Conference 2024

The 2024 annual MERCURY Conference for undergraduate computational chemistry will be held the week of July 15, 2024. MERCURY is delighted to have Hrant Hratchian, Dean for Graduate Education at the University of California at Merced hosting the meeting on the campus of UC Merced in Merced, California. As usual, we will have six outstanding speakers, an undergraduate poster session and evening social networking events. The conference will be preceded by a MOLSSI workshop. The conference is an excellent forum for undergraduates to present their work and to learn from experts in the field, allowing them to put their own research into perspective. It is equally valuable as a networking event for faculty working with undergraduates. Undergraduates from all types of institutions are invited to come present their work.

Speakers

Caitlin Bannan, OpenEye Scientific Software

Modeling small drug molecules and the winding career path that got me here


Daniel Crawford, Virginia Tech

The Mysteries of Chirality, Solvation, and Optical Activity.
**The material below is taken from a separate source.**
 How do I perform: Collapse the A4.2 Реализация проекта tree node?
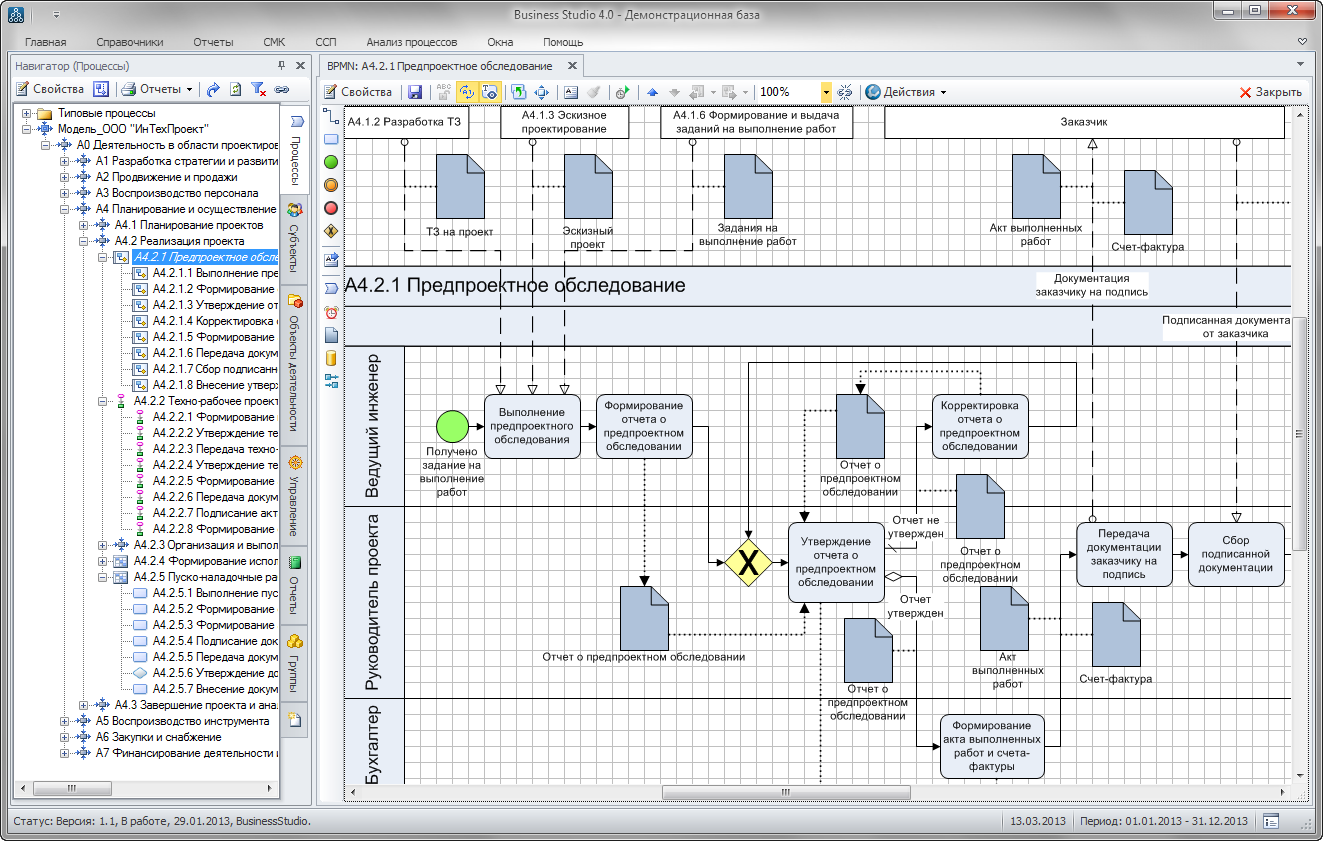tap(84, 241)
The determination of the “handedness’” of chiral compounds remains a fascinating and critical challenge in which theory and computation play a vital role.  In the effort to assign the absolute stereochemical configurations of chiral isolates, quantum chemical models have the potential to provide experimentalists with robust predictions of the requisite spectroscopic signatures, such as specific rotation, circular dichroism rotatory strengths, Raman scattering circular intensity differences, and more. 

However, such properties are among the most challenging to simulate because of their delicate dependence on a variety of intrinsic and extrinsic factors.  Solvent effects, for example, not only dramatically expand the complexity of the simulation, but can sometimes even alter the sign of the chiral response.  In this lecture, I will discuss recent efforts in my group toward the goal of developing reliable theoretical predictions of chiroptical properties, including the exploration of reduced-scaling methods, a variety of implicit and explicit solvation models, and even explicitly time-dependent quantum dynamics.
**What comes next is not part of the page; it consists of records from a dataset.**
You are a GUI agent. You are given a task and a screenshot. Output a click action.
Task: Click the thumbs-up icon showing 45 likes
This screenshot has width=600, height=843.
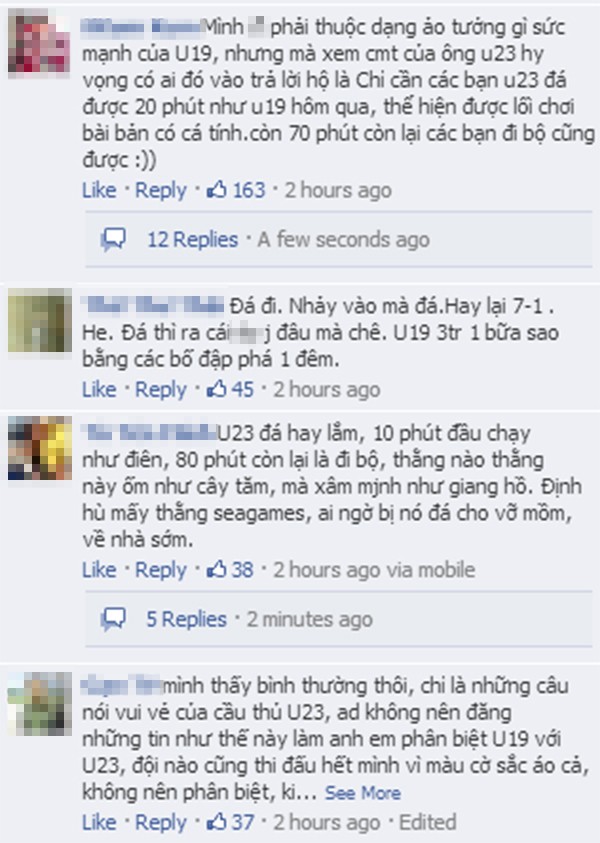pos(217,389)
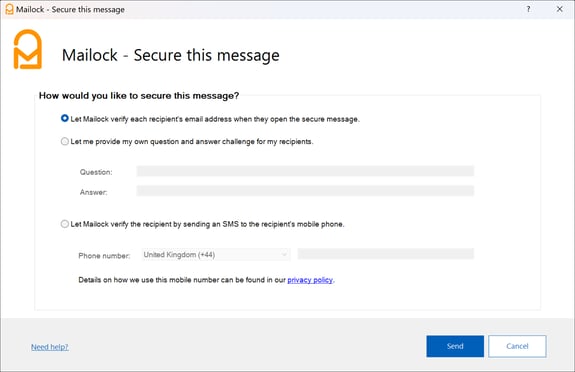Open the Need help? link

pyautogui.click(x=50, y=347)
Giulia Palermo, UC Riverside 


Aurora Pribam-Jones, UC Merced

Stretching, Squeezing, Heating, Cooling: Using the Adiabatic Connection to Learn About Electronic Interaction

In this talk, I will provide a brief overview of thermal and ensemble density functional theories, starting from the ground-state version of DFT and noting how the theories are similar and where they must be different. I will then focus on the interplay between ensemble weightings, interaction strength, and density dependence in density functional theories, particularly in how they influence the adiabatic connection and its connection to fundamental properties of matter and their limits. I’ll close with some stories about how we use these tools to analyze the way electrons interact in different situations and tie these ideas back to the pursuit of fusion as an energy source and how to flip DFT on its head for a new perspective.
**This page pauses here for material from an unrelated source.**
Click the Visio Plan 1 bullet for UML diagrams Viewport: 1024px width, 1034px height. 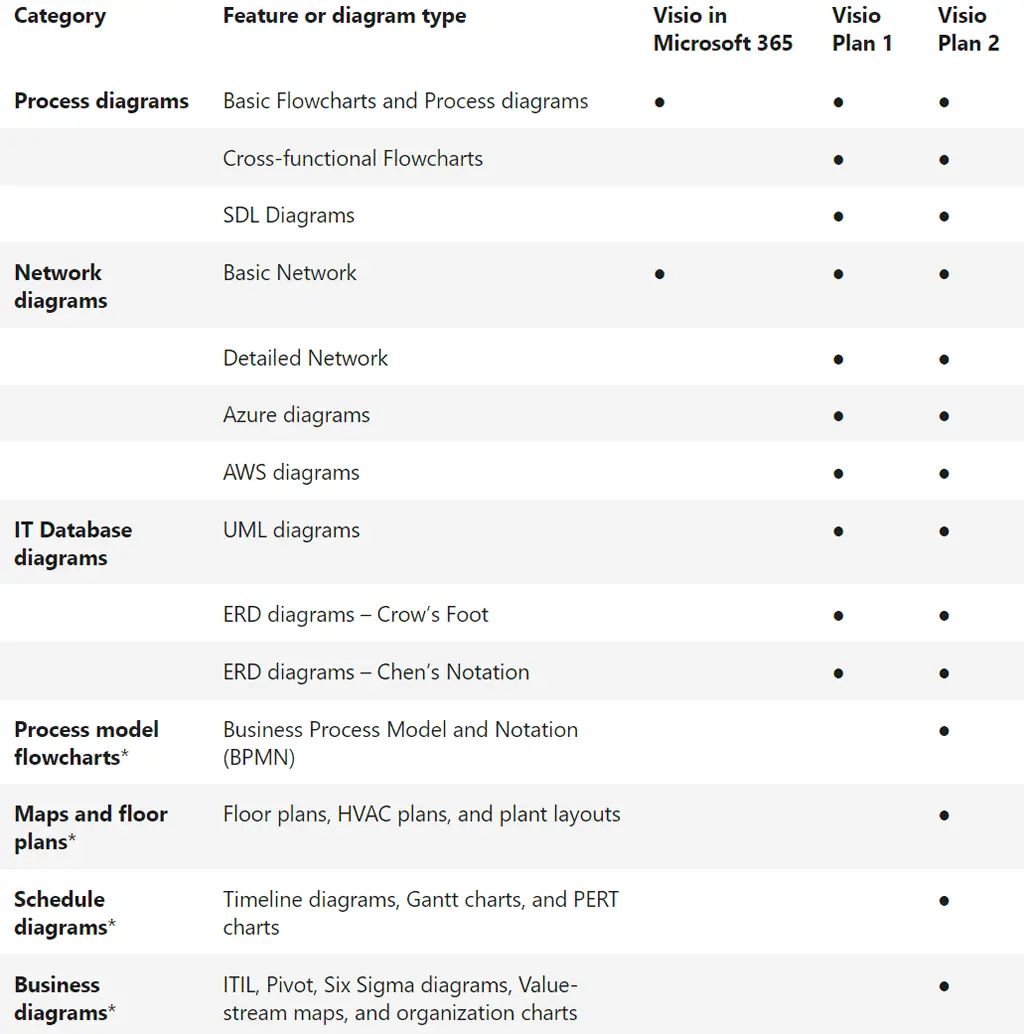coord(838,531)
Introductory/pedagogical: DFT, Thermal DFT, Ensemble DFT

More recent work: DFT and Hartree-Fock, Thermal DFT, Ensemble DFT.


Dean Tantillo, UC Davis

Dynamic Effects on Organic Reactivity – Pathways to and from Discomfort

Computational studies highlighting the importance of accounting for dynamic effects on organic reactivity will be discussed, along with descriptions of the factors that led me – as an organic chemist – to pursue these projects.


Florentina Tofoleanu, Treeline Biosciences 

Computational approaches in early drug discovery: hit identification, hit-to-lead, and lead optimization

The development of new medicines starts when we learn of a biological target implicated in diseases and search for ways in which we can modulate its function. When the program focuses on small molecules as potential drug candidates, the process involves identifying chemical matter that has confirmed activity against the biological target (hits). We further investigate the hits to confirm that they are indeed active (hit-to-lead). The leads are then optimized for physico-chemical properties (solubility, permeability etc) and characterized (metabolism, toxicity) to be declared preclinical candidates. I will discuss how computational methods streamline each of these processes, such that the program can reach a preclinical candidate more efficiently.